■ **Exercise directions**
The answer is all of the entries below, repeated exactly and free of pictures.

--- START ---

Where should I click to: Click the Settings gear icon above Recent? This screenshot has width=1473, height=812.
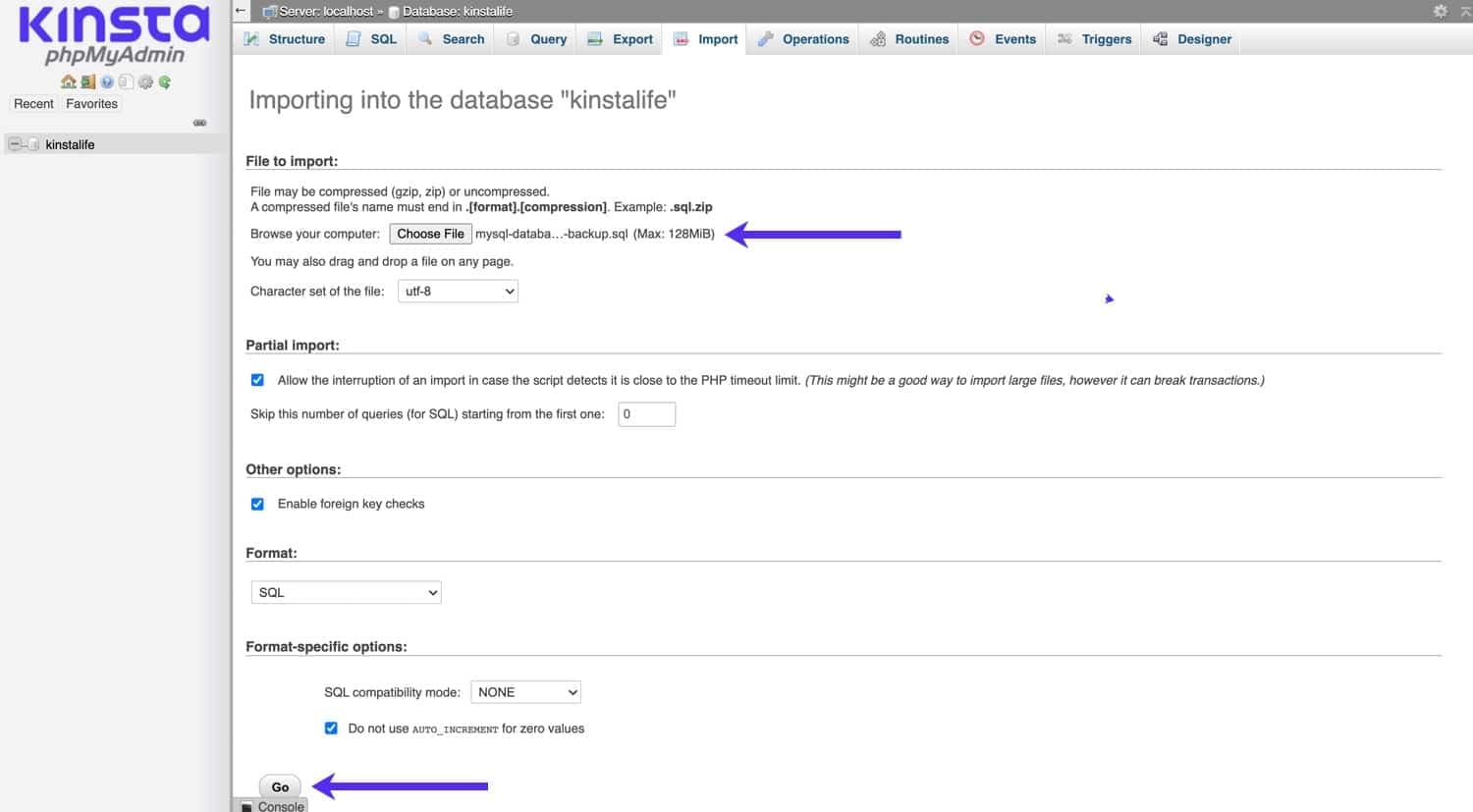coord(145,82)
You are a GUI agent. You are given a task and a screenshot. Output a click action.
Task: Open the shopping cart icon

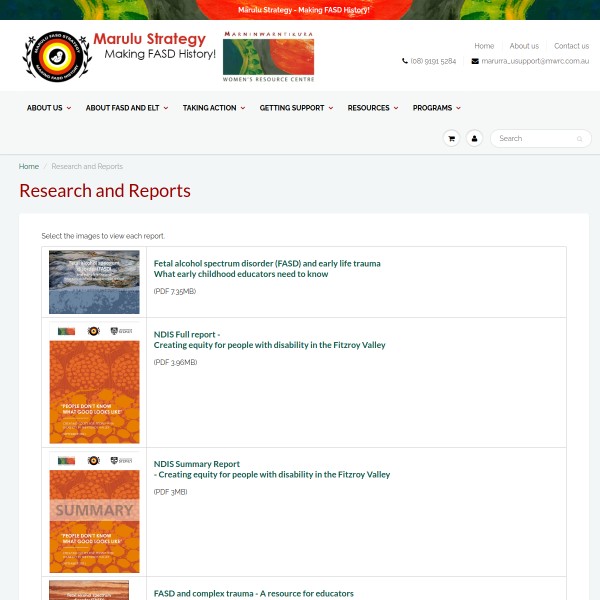[x=451, y=139]
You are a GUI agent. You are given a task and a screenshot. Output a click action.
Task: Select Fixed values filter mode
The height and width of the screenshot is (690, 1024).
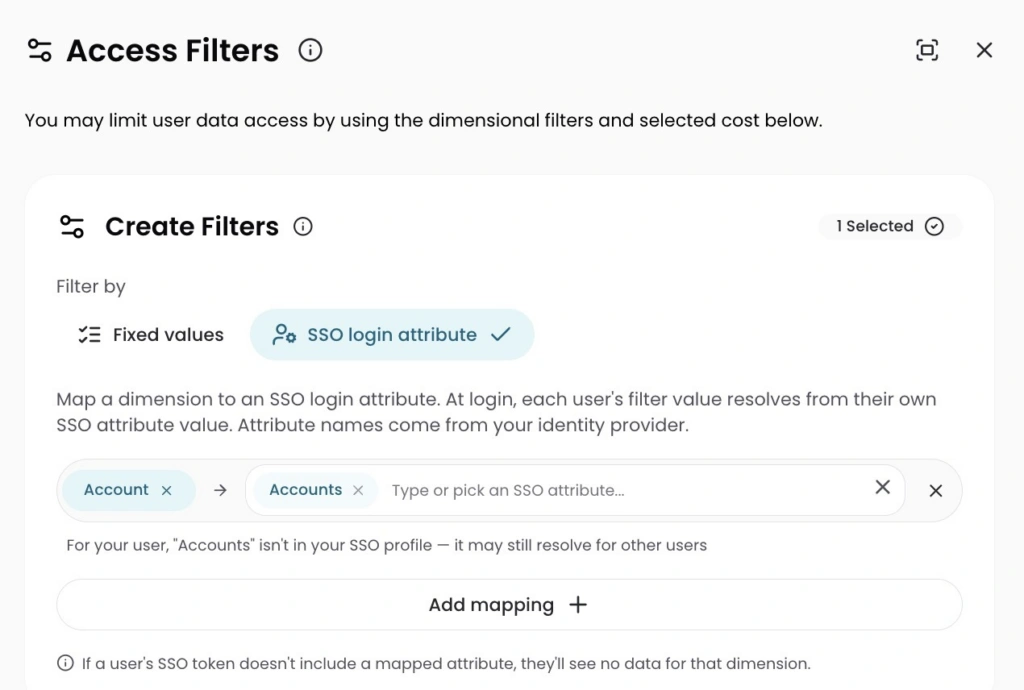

--- END ---

■ **Response for this exercise**
Where should I click to: Click the Settings gear icon above Recent? This screenshot has width=1473, height=812.
coord(145,82)
You are a GUI agent. You are given a task and a screenshot. Output a click action.
Task: Open the shopping cart icon

[x=451, y=139]
You are a GUI agent. You are given a task and a screenshot. Output a click action.
Task: Select Fixed values filter mode
The height and width of the screenshot is (690, 1024).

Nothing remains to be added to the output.